Crisi: 63enne si suicida a Pompei, lettera di accuse a Equitalia

ULTIMO AGGIORNAMENTO 17:10

Titolare di un’impresa edile – Arcangelo Arpino, 63enne titolare di un’impresa edile di Vico Equense, la Euro Costruzioni, ha fermato la propria auto nel parcheggio del Santuario di Pompei, ha estratto la sua pistola calibro 7,65, regolarmente detenuta, e si è sparato un colpo alla testa.

Il trasporto in ospedale – Il colpo ha attirato l’attenzione di alcuni fedeli in visita al Santuario che hanno chiamato subito l’ambulanza, ma Arpino è morto subito dopo il ricovero all’ospedale di Castellammare di Stabbia. Secondo i familiari negli ultimi tempi l’uomo era seriamente preoccupato per la propria attività e stava entrando in depressione, ma nessuno avrebbe immaginato l’intenzione di compiere un gesto tanto estremo.

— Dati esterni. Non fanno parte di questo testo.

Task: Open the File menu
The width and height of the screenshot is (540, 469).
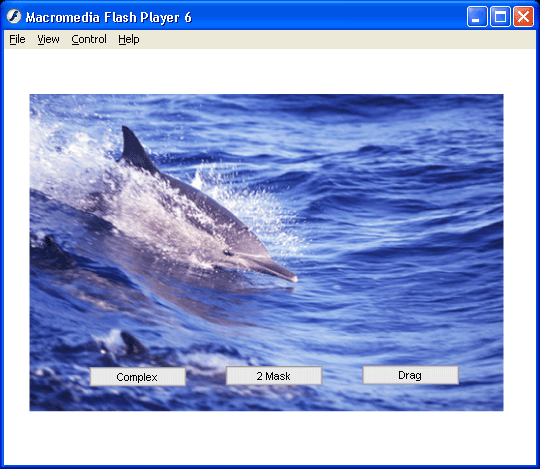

Le tre lettere – All’interno dell’auto i carabinieri che seguono le indagini hanno trovato tre lettere, una con la quale il 63enne chiede scusa alla famiglia per l’atto che aveva intenzione di compiere, la seconda nella quale spiega dettagliatamente i problemi economici legati alla propria attività, e una terza di accuse aperte nei confronti di Equitalia. Da una prima indagine sembrerebbe infatti che l’uomo avesse ricevuto diverse cartelle esattoriali dall’Agenzia di riscossione che non sapeva come pagare, viste le difficoltà economiche che stava attraversando, perciò, non vedendo via d’uscita né soluzione alla situazione, ha deciso di farla finita.